The area is the site of a former large Scotch Grain distillery, which produced 39 million litres of spirit each year on a 21-acre (85,000 m2) site until being closed in 2010. Originally there were two distilleries in the locality, the first was established in 1811 by Daniel McFarlane. Two years later the second one was established by Brown, Gourlie & Co. During 1845 Coffey Stills for the manufacture of Grain whisky were installed in both distilleries.
Both distilleries merged in the 1860s and later became part of the Distillers Company in 1877. They were destroyed by fire in 1903 but were rebuilt and reopened in 1913, and rebuilt again in 1916 after being severely damaged by another fire. The distillery was closed for the duration of World War II. A large modernisation programme was undertaken during the 1970s, when a new grain intake, spirit store, still house, boiler house and dark grains plant were opened.

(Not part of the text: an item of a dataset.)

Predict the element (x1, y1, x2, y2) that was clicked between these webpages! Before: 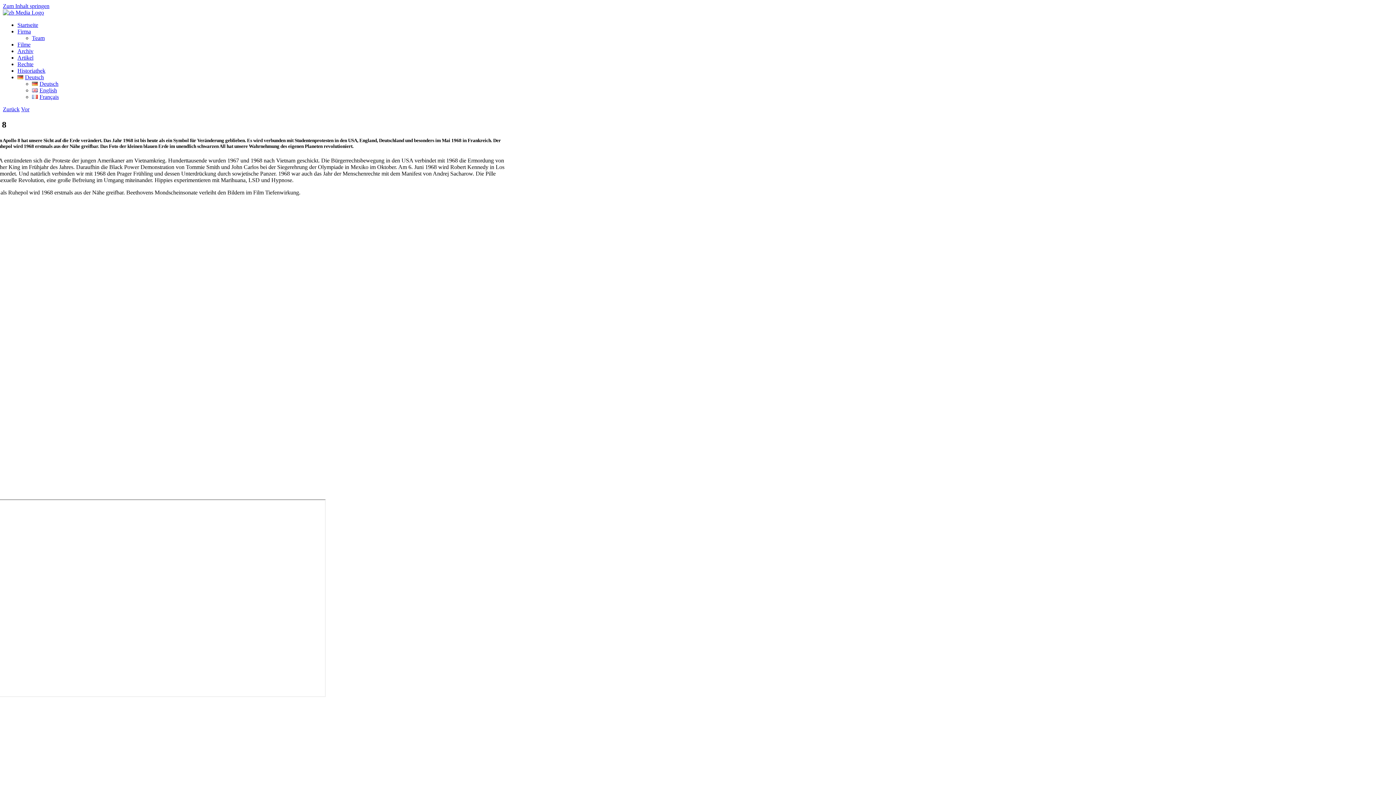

The Port Dundas Grain Distillery and adjacent Dundashill Cooperage, which manufactured Hogshead casks and dates back to 1770, are currently owned by Diageo, and the distillery's large Flue gas stack dominates the skyline of North Glasgow. It produced Grain whisky used in the Johnnie Walker, J&B, Bell's, Black & White, Vat 69, Haig and White Horse blended whisky brands owned by Diageo. On 1 July 2009, Diageo announced the closure of the Port Dundas distillery, with all production shifting to the company's other Scottish Grain distillery at Cameron Bridge, as well as the North British Distillery in Gorgie, Edinburgh, which is jointly owned by Diageo and The Edrington Group.